A 40-year-old man has been charged with trafficking cocaine at a music festival in Melbourne, among others who caught the attention of Victoria Police over the weekend.
The Keilor Park man has been released pending summons while 29 others have been arrested and fined after sniffer dogs found them in the crowd of about 18,000 at the Listen Out festival in St Kilda on Saturday.
Another five males, aged 12 to 17, were arrested after an assault on Flinders Street while police officers visited more than 22 pubs and clubs as part of operations to patrol the city.
On Friday, Victoria Police warned there would be a “highly visible presence” at the festival following a number of run-ins in 2017.
Last year, the Passive Alert Detection dog operation saw 19 people receive drug diversions and three people receive a cannabis caution, police said in a statement.
Calls for pill testing in NSW following two deaths
There have been calls for drug reform in NSW following two deaths from a suspected drug overdose following a Sydney music festival earlier this month.
Joseph Pham, 23, from Edensor Park in Sydney’s west, did not recover after a suspected drug overdose at the Defqon.1 festival while 21-year-old unnamed Melbourne woman also died.
Greens Senator Richard di Natale said the deaths were “entirely preventable” and added NSW Premier Gladys Berejiklian needed to be “held accountable”.
“I’m absolutely aghast at what’s occurred.

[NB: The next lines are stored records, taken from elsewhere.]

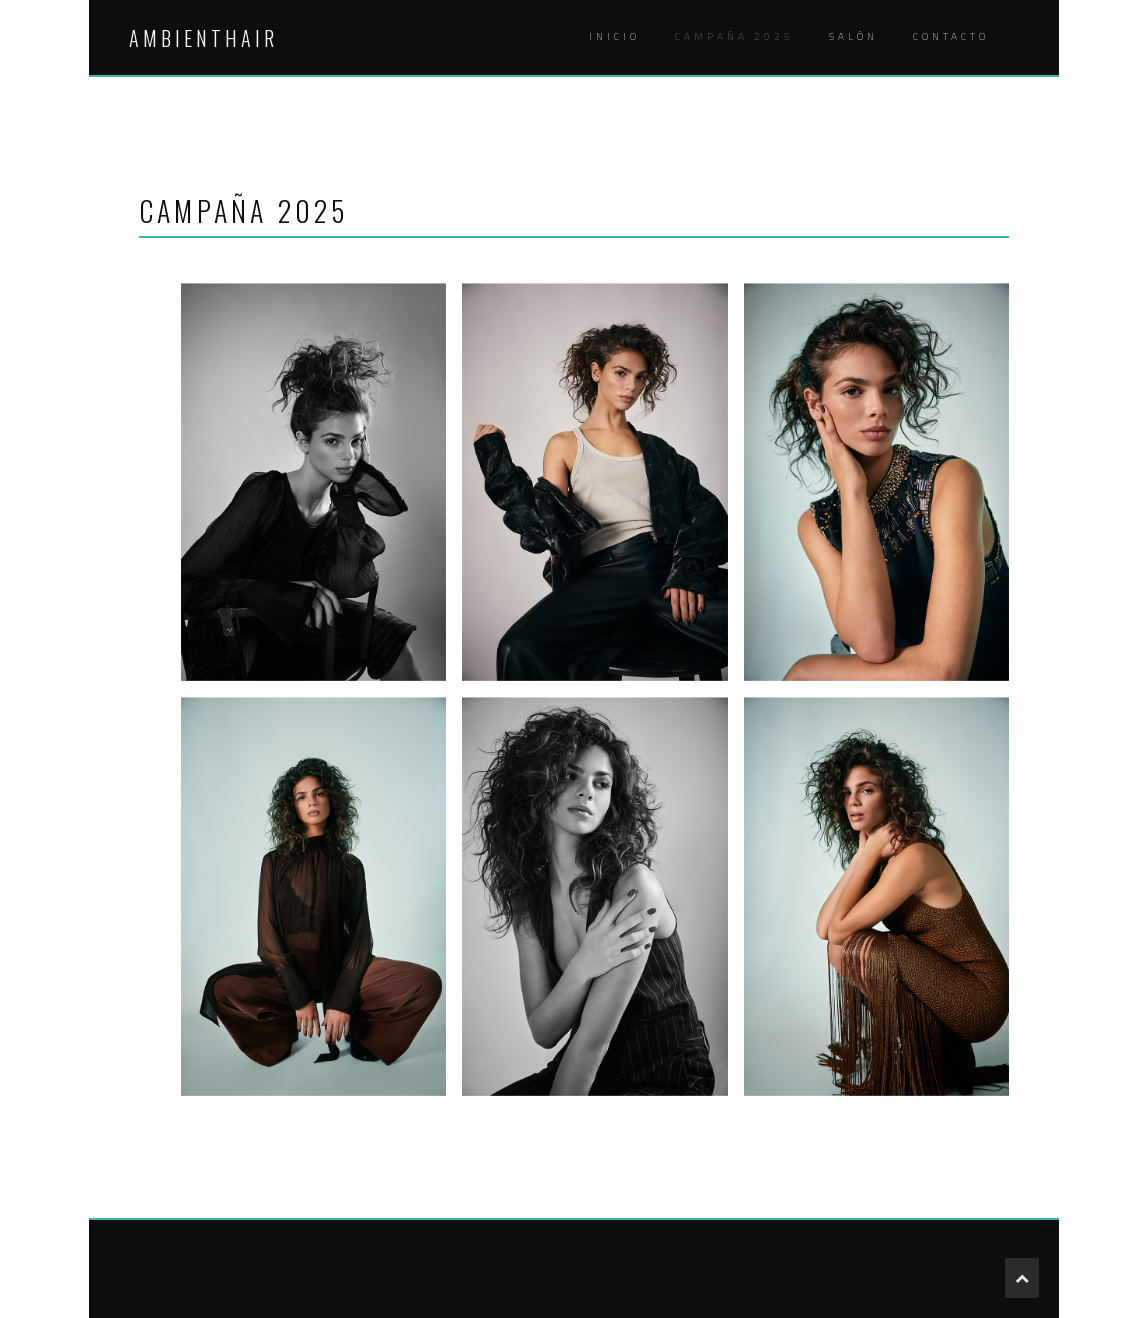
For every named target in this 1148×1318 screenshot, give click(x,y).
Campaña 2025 (734, 36)
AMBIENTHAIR (203, 38)
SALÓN (853, 36)
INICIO (614, 36)
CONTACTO (951, 36)
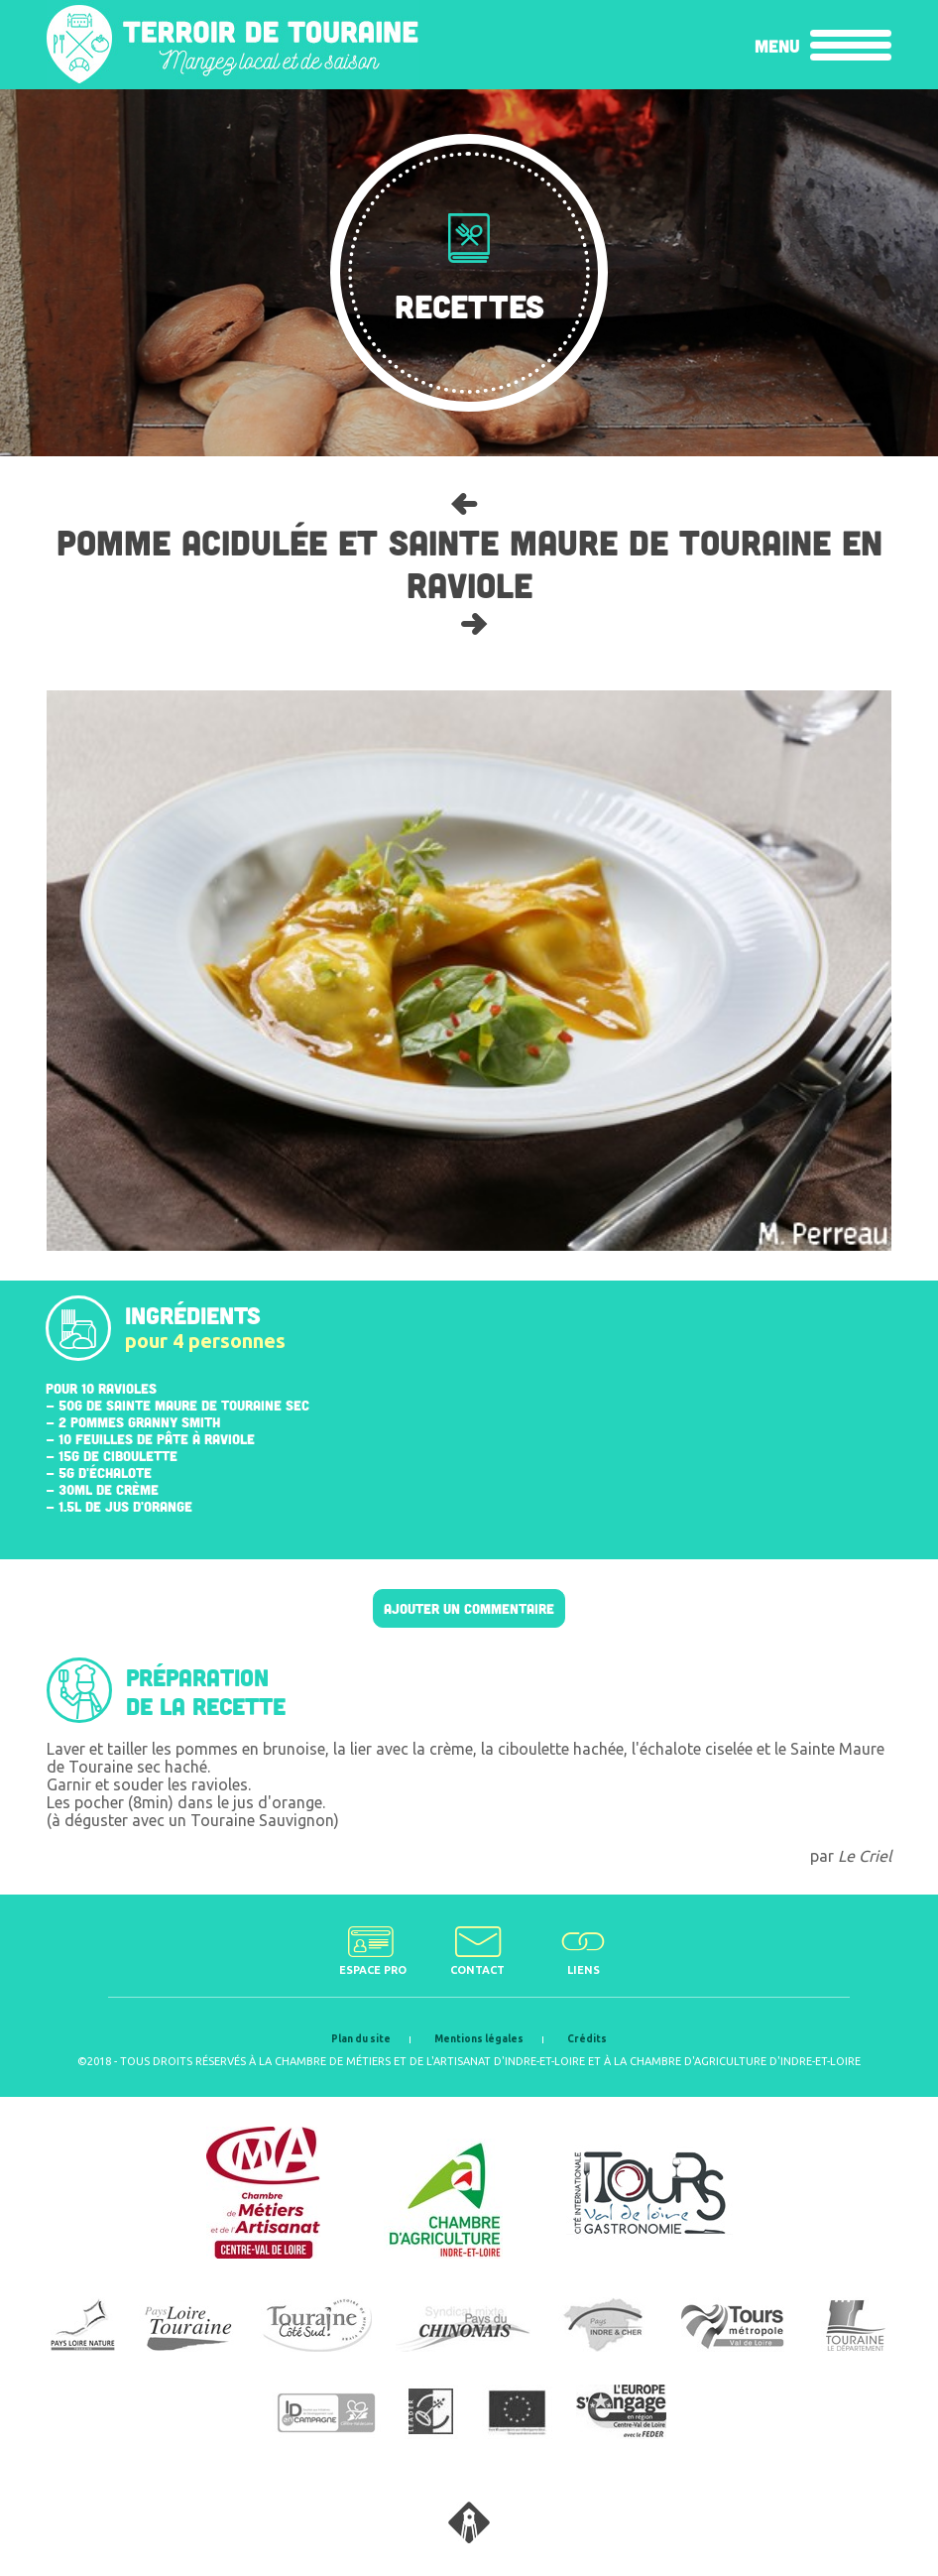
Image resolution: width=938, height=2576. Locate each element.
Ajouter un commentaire (469, 1608)
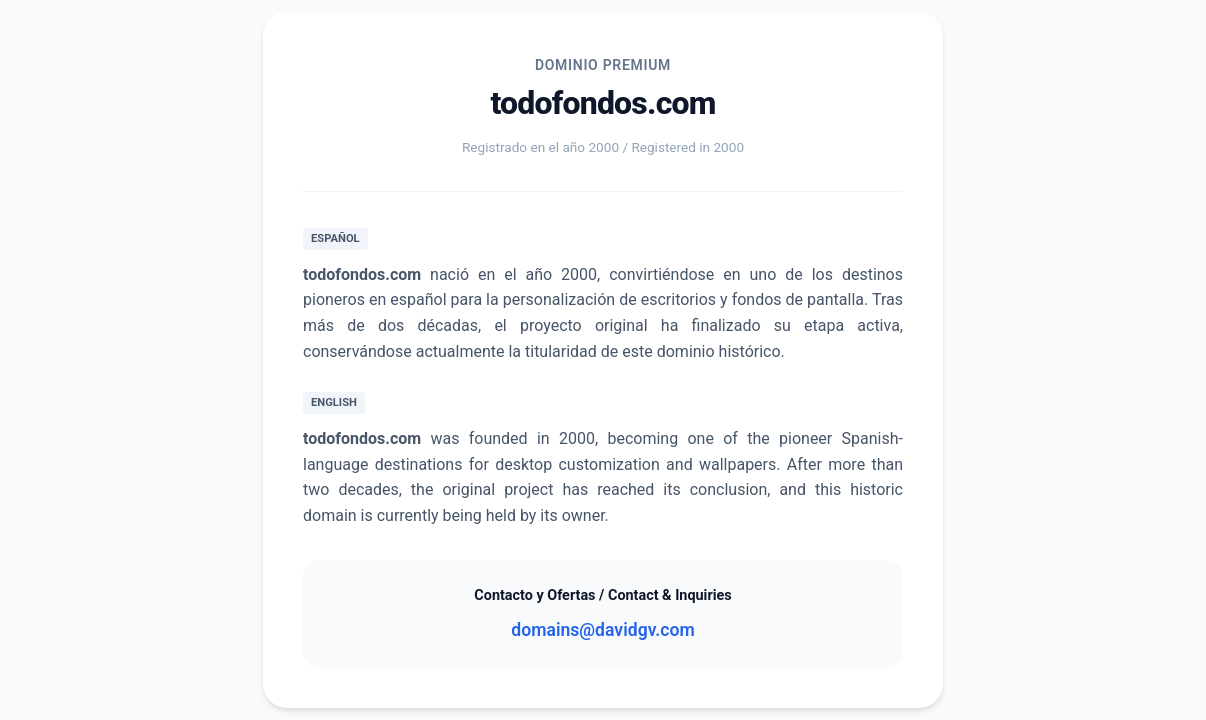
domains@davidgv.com (602, 630)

I don’t want any family to go through the tragedy that some families are waking up to this morning,” Ms Berejiklian said the day after the festival.
Acting Assistant Commissioner Allan Sicard said 180 police were at the event and had worked with organisers to try to keep revellers safe.
“What we can’t do is be in people’s heads, be in people’s decision-making processes when they decide to take illicit drugs,” he told reporters.
Greens MP David Shoebridge said the police presence at the festival was aggressive and called for festivals to introduce pill-testing, amnesty bins and other harm-minimisation measures.
“We can’t keep repeating past mistakes,” he told AAP.